There has also been completed
an index to the English journal
Engineering, comprising
84,000 cards, from the beginning to
date.
An index to Dingler’s Polytechnisches Journal was also commenced as long ago as 1878, carried on for six or seven years and then dropped. I hope, however, at no remote date, to bring this forward to the present time.
On taking charge of the library I was at once impressed with the immense value of the periodical literature on our shelves and the great importance of making it more readily accessible, and have had in contemplation for some time the beginning of a card index to all our periodicals on the same general plan as that of Rieth’s Repertorium. I have, however, been unable to obtain sufficient force to cover the whole ground, but have selected about one hundred and fifty journals, notably those upon the subjects of chemistry, electricity and engineering, both in English and foreign languages, the indexing of which has been in progress since the first of January. This number includes substantially all the valuable material in our possession in the English language, not only journals, but transactions of societies, all the electrical journals and nearly all the chemical in foreign languages. This index will be kept open to the public as soon as sufficient material has accumulated. In general plan it will be alphabetical, following nearly the arrangement of the periodical portion of the surgeon general’s catalogue. I shall depart from the strictly alphabetical plan sufficiently to group under such important subjects as chemistry, electricity, engineering, railroads, etc., all the subdivisions of the art, so that the electrical investigator, for instance, will not be obliged to travel from one end of the alphabet to the other to find the divisions of generators, conductors, dynamos, telephones, telegraphs, etc., and in the grouping of the classes of applied science the office classification of inventions will, as a rule, be adhered to, the subdivisions being, of course, arranged in alphabetical order under their general head and the title of the several articles also arranged alphabetically by authors or principal words.

== DATA EXTRACT ==
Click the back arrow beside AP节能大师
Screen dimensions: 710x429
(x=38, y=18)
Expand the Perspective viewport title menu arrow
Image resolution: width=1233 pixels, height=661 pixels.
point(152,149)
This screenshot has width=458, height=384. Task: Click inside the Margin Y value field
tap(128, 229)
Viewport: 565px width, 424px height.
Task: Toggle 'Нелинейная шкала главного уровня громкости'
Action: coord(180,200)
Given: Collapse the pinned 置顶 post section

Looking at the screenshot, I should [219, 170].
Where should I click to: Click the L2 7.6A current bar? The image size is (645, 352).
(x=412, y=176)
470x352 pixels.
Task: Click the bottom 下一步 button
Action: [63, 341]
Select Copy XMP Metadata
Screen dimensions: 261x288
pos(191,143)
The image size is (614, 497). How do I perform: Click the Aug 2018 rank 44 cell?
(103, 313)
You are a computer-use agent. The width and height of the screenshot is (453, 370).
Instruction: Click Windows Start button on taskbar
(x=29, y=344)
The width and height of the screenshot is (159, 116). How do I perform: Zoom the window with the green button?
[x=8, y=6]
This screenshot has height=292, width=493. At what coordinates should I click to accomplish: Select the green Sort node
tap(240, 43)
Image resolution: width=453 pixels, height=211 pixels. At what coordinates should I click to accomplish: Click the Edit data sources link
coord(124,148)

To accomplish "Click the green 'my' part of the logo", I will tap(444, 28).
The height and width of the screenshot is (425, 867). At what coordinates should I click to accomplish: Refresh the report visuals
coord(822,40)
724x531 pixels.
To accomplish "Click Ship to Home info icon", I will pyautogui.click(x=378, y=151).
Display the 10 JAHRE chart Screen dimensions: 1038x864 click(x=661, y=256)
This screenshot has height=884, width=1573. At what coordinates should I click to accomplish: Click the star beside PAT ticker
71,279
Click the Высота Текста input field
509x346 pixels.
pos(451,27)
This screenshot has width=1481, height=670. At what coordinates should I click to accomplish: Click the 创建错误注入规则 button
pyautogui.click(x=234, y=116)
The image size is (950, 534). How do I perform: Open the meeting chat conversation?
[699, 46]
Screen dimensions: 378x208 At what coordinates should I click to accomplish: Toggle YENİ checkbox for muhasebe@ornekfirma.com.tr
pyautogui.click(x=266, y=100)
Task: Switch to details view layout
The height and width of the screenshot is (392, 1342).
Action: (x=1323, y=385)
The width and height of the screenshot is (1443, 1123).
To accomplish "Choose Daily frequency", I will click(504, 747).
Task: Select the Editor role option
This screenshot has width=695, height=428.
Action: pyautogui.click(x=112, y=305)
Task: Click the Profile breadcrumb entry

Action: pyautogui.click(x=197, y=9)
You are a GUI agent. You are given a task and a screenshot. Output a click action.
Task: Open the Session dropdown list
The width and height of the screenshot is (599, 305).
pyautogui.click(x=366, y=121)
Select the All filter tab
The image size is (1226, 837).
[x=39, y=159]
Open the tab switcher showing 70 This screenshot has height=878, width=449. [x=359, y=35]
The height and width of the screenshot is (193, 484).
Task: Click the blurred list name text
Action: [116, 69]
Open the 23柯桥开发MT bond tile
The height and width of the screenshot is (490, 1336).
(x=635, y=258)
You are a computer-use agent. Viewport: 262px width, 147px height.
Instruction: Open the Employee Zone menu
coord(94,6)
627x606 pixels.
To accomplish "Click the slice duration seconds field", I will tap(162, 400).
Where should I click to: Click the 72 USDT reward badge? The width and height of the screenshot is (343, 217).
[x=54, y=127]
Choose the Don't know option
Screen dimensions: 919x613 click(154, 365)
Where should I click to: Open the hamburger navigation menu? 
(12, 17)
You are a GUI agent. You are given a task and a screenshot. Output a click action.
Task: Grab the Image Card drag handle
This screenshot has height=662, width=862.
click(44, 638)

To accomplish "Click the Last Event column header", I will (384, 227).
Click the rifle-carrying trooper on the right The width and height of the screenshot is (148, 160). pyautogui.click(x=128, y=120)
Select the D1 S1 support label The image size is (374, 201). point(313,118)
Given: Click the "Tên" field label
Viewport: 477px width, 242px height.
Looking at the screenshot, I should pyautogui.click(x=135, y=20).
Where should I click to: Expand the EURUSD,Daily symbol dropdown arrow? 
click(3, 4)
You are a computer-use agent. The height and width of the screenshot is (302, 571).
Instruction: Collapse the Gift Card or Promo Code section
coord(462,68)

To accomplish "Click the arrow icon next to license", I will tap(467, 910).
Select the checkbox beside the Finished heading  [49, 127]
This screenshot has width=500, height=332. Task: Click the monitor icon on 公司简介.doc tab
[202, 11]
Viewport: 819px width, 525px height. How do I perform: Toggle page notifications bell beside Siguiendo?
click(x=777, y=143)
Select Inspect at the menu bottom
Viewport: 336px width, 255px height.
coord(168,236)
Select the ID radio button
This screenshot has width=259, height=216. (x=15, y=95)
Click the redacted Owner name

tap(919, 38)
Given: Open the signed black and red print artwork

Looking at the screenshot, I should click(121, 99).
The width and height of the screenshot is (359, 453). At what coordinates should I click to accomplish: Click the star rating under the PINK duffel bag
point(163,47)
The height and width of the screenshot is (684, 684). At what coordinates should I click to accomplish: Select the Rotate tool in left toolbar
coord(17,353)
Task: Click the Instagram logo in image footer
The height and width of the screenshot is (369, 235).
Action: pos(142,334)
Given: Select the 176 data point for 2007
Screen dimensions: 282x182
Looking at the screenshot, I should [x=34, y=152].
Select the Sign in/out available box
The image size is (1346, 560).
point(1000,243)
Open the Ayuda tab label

== YOUR TASKS ==
**1.** From the passage on the library's periodical indexes, extract everything from "There has also" down to "the present time.".
**2.** According to the passage on the library's periodical indexes, in what year was the index to Dingler's Polytechnisches Journal commenced?
**3.** Proceed with the passage on the library's periodical indexes, picking up right after its final sentence.

== RESPONSE LIST ==
**1.**
There has also been completed
an index to the English journal
Engineering, comprising
84,000 cards, from the beginning to
date.
An index to Dingler’s Polytechnisches Journal was also commenced as long ago as 1878, carried on for six or seven years and then dropped. I hope, however, at no remote date, to bring this forward to the present time.

**2.** 1878

**3.**
With many thanks for the kind interest
and valuable
information afforded me, I remain, very truly
yours,
HOWARD
L. PRINCE,
Librarian Scientific Library.
The committee much prefers to record completed work than to mention projects, as the latter sometimes fail. It is satisfactory, however, to announce that the indefatigable indexer, Dr. Alfred Tuckerman, is engaged on an extensive Bibliography of Mineral Waters. The chairman of the committee expects to complete the MS. of a Select Bibliography of Chemistry during the year, visiting the chief libraries of Europe for the purpose this summer.